_Work request_
The required output is a number: how many lines of the data below include the string "scale".
── Information ──
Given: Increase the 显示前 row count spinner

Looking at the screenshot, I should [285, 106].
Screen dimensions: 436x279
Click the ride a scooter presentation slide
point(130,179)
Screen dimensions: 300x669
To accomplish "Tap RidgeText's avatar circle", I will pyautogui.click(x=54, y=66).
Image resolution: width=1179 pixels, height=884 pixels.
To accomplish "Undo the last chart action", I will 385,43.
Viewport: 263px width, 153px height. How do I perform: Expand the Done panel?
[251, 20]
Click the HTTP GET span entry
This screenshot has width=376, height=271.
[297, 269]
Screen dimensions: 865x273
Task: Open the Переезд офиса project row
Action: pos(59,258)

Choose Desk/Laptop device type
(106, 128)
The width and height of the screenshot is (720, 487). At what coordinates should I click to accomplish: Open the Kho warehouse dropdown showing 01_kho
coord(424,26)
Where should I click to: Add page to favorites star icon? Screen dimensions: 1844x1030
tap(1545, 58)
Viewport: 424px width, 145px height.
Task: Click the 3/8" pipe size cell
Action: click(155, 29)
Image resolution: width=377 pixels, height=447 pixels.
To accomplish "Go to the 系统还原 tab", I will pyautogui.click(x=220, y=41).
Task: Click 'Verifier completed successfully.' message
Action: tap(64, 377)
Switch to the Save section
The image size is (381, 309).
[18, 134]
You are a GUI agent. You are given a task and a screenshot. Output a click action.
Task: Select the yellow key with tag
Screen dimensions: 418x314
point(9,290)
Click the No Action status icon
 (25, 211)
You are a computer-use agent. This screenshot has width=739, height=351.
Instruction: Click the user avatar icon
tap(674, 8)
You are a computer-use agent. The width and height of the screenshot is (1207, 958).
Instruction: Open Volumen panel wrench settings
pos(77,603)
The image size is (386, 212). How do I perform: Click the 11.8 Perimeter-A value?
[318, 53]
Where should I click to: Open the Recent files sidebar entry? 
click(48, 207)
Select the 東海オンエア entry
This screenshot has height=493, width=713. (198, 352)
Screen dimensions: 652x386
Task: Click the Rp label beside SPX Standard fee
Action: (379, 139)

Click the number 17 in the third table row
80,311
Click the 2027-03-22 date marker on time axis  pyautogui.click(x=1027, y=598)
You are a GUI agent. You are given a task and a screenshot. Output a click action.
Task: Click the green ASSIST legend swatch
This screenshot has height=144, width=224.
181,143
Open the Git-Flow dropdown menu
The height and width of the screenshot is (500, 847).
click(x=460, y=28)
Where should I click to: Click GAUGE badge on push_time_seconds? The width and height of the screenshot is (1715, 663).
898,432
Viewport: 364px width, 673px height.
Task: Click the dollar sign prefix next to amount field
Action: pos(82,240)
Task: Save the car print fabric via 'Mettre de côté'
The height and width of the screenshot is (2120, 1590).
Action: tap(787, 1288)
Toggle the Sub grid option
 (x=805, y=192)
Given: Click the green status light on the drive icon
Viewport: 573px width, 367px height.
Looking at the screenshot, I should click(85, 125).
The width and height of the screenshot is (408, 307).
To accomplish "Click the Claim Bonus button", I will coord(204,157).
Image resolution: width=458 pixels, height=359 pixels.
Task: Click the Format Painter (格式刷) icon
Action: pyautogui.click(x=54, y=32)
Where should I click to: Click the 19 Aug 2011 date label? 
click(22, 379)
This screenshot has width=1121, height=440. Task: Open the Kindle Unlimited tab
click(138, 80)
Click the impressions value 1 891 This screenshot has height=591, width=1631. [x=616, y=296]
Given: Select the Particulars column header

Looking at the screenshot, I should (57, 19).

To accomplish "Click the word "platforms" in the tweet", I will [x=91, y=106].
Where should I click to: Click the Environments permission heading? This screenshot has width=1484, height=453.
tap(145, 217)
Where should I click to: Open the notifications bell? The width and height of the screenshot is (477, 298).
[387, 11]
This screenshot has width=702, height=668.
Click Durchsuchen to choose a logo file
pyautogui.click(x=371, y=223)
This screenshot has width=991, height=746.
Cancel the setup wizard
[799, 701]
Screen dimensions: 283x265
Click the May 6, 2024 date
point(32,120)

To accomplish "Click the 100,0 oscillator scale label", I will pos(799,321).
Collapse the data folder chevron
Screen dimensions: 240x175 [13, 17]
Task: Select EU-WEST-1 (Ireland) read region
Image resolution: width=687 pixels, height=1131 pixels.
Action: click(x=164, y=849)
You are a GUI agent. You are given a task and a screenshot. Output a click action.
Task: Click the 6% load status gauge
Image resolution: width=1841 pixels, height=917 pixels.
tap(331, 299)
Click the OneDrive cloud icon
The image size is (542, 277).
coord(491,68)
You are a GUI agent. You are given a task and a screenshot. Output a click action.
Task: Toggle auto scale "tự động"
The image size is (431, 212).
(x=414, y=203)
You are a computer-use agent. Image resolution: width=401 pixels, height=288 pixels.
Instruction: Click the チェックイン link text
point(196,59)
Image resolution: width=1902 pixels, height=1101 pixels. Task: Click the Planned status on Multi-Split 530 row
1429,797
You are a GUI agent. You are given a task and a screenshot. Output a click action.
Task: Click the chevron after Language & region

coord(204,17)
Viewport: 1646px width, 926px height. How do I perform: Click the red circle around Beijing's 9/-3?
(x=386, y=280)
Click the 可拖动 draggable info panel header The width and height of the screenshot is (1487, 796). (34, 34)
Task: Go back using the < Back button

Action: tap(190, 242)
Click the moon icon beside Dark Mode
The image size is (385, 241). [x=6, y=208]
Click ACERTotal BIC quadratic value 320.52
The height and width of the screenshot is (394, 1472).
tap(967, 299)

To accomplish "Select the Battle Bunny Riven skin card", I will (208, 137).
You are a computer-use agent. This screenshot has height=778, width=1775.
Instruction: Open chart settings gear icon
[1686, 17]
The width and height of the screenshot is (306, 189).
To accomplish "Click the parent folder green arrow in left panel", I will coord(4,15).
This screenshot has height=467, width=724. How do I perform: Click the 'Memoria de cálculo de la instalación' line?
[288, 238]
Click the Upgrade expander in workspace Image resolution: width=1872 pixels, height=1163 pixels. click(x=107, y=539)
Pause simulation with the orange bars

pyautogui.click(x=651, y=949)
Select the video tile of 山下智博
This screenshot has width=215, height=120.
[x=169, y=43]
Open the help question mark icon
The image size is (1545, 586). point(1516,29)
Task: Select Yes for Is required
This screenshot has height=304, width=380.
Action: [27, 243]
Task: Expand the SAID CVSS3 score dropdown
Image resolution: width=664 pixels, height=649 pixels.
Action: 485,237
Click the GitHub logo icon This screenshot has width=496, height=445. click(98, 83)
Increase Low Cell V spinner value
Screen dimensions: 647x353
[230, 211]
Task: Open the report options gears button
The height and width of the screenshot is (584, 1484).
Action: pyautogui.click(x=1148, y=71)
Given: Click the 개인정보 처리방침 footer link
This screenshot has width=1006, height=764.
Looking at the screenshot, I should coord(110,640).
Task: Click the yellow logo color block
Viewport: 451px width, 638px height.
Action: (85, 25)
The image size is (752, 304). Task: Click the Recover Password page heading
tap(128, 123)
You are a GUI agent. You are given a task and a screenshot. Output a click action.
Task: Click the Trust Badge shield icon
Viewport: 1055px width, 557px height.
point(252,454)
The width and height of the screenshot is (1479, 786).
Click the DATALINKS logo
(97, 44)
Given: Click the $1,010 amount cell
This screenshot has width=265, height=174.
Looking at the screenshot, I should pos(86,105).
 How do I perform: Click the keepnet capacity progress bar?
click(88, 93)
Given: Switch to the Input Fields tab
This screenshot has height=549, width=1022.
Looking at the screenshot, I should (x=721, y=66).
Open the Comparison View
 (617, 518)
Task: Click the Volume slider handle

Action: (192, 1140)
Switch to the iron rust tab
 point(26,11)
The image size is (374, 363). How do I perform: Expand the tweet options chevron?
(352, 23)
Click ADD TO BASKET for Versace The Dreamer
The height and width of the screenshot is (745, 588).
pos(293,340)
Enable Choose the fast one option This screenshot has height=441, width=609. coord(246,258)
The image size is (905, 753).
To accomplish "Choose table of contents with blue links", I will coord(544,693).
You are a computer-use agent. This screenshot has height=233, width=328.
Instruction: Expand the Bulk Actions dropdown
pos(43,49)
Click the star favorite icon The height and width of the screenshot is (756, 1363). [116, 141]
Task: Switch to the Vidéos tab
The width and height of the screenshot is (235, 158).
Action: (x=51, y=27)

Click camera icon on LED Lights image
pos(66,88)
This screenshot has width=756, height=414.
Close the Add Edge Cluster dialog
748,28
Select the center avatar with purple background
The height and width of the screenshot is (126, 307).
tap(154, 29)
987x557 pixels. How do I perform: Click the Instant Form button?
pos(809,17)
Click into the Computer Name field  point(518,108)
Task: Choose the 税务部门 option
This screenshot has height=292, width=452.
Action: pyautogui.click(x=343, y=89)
───
_Response to the exercise_
2